Friday, 7 July 2017

Montenegro here we come, ready or not..... arriving here on 10th May 2016

Ok so after all the regrets of losing photo's and my mind while travelling through Albania has now been digested, lets move on.....

While winding our way down the absolutely stunning mountain passes I could only thank God we never needed to reverse our journey. I'm quite convinced the Old Lady (OL) would never have made it. A memory which remains distinct in my mind was negotiating  those many hair pin bends while trying not to miss absorbing any of the surrounding countryside. If we were to retrace our steps in the future I'm absolutely convinced it would be as if seeing it for the 1st time. So much to see and so many experience's along the way.

Another clear memory was us filling our water tanks with spring water, but this time being parked over the road from a fancy Hotel nestled high in the mountains. Meanwhile and all this time those tourists dining at the Hotel restaurant were discussing the madness taking place in front of them.

ULCINJ
Our first stop in Montenegro. This lovely hamlet of a place become our home for the night. Having arrived about 3 pm in the afternoon we parked (OL) below the Old town within the free Harbour parking and went about our tourist endeavours. After extensive walkabouts it became apparent that daylight was fading and that indeed we had become extremely fond of this location. Having surveyed the area in the day, we now wished to absorb the views and atmosphere again at night so after making a quick decision we setteld in fro the evening / night. What a wonderful experience it was ..



Ulcinj`s Old town is a lot like many other medieval towns on the Montenegrin Coast. It is encircled by big stonewalls and fortresses, which for centuries have been the keepers of the Ulcin`s: history, culture, and tradition. 
Up to the year 1900 a total of 100 black people lived there. The arrivals of the slaves from the Med had a huge impact that even today the main square carries a Slave name.  Funny enough, this was only a pirate asylum at the time.

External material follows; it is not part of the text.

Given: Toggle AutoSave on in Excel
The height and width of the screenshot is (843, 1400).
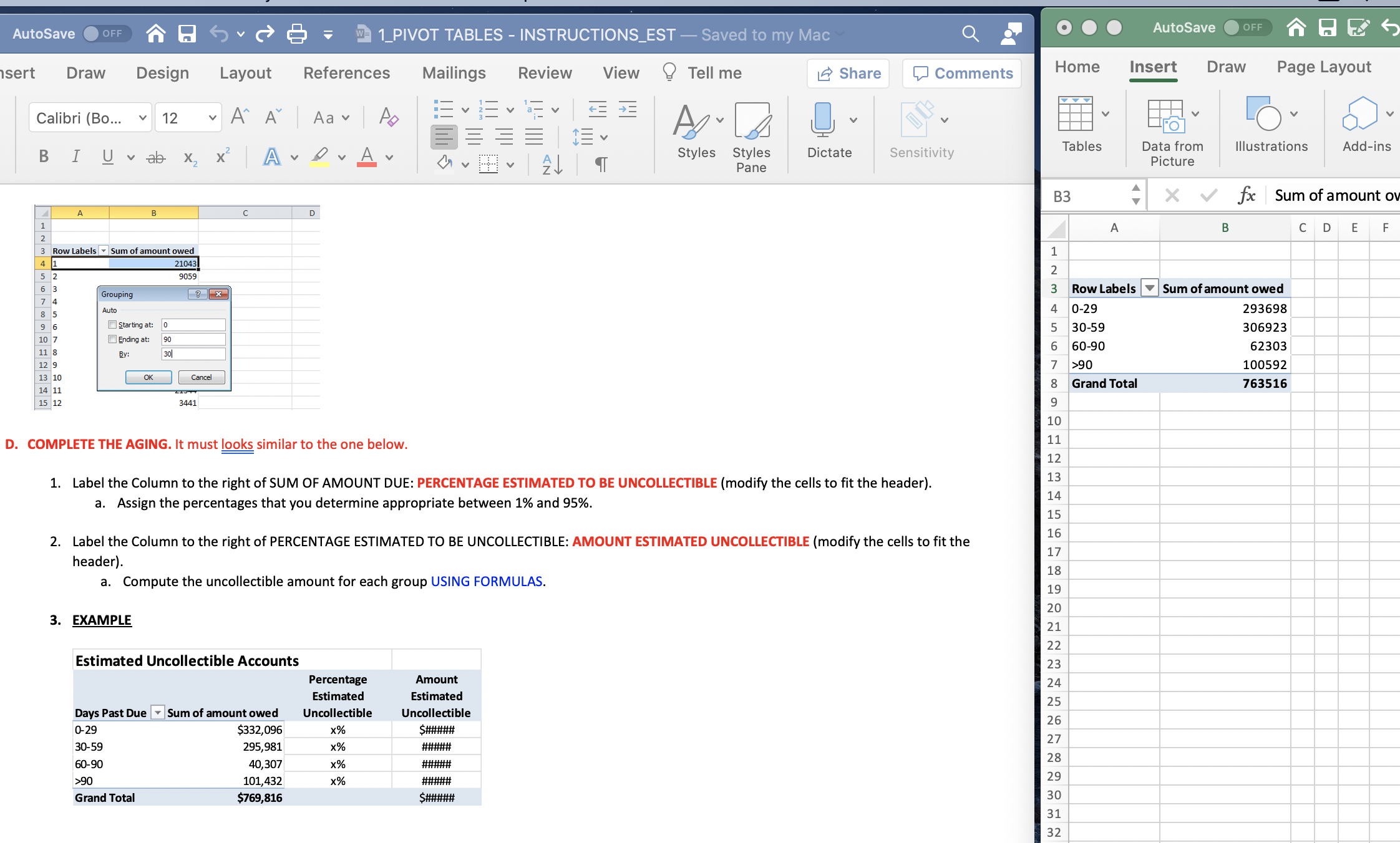Looking at the screenshot, I should [x=1247, y=27].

The following day and having by this time worked out that although we wished to check out the "not so old town" , it too had its up and downs. So instead of unhitching the Bicycles we would alight early and view the town by driving through it.

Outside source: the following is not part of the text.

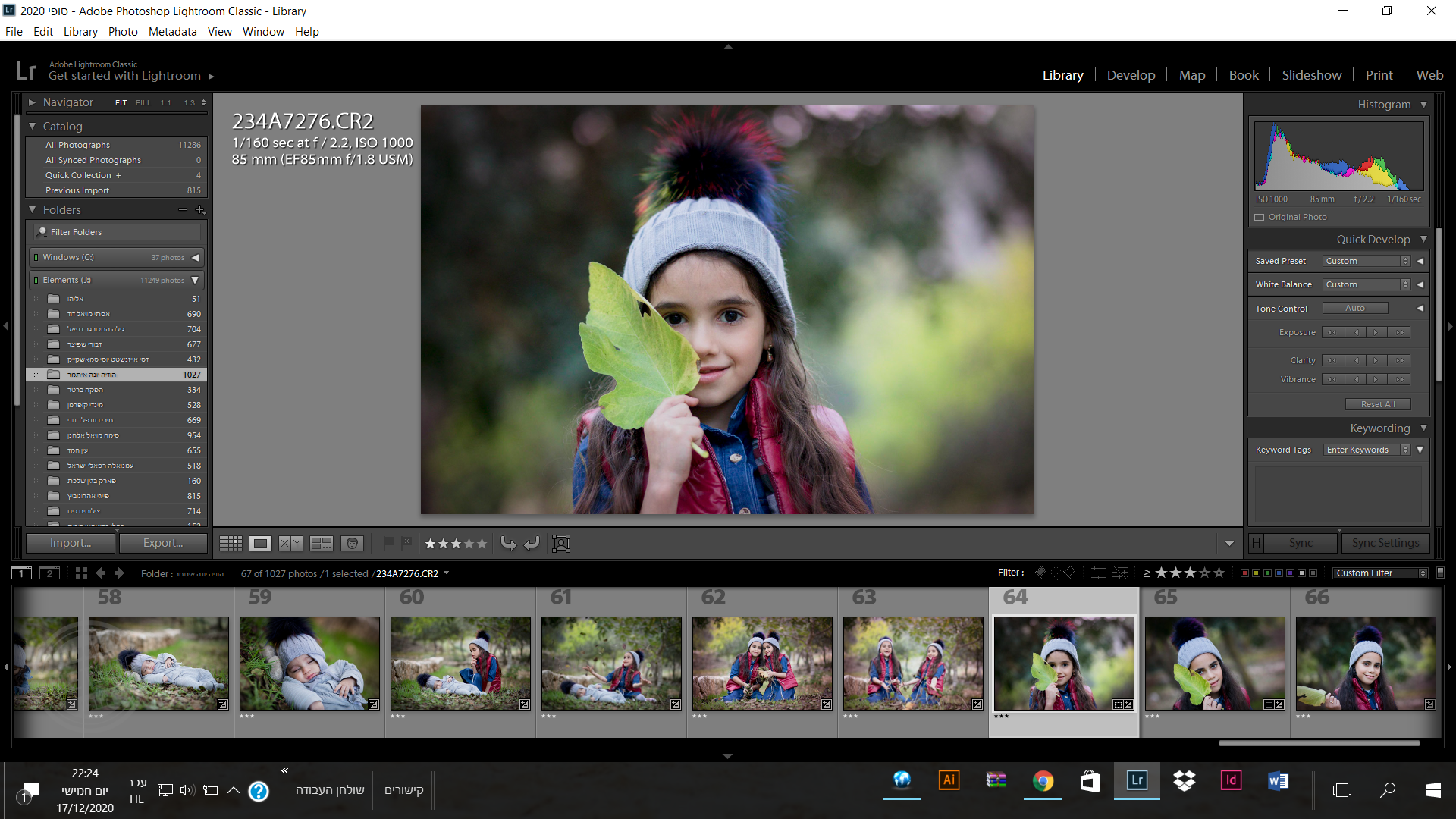
Task: Open the Metadata menu
Action: pyautogui.click(x=172, y=32)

He, he,  this was not to be as it had its enticing magnets drawing us in. Luckily we found a small but suitable parking and went about our business of perusing the buildings and alleyways, getting happily lost for hours.

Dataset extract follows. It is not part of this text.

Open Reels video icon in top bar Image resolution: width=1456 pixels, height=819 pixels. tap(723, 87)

Yep, and as we soon discovered, most of these romantic and otherwise enticing towns / villages had their spacious and their narrow roads.

Not only this but one should never assume that those roads in, are equal to those leading out. Another thing to remember is that wonderful mountain type rustic villages never conform to any norms. They in fact almost always incorporate sharp hairpin turns while having ridiculous road signs adhered strategically just above normal eye-view.  Not only this but to top it all, those damned residents take pride in parking within these restrictive angled streets. The mission I'm convinced relates to their need for extra excitement at the expense of those big spender tourists. ( Not us mind you). Needless to say I managed to attach myself to one of these signs and only then did the driver appear to move the offending car.

Here were the local gentry eagerly taking photographs while discussing ways of fleecing the unfortunate. ( I must have been imagining it, as although many pic's were taken we were allowed to leave without much fuss.)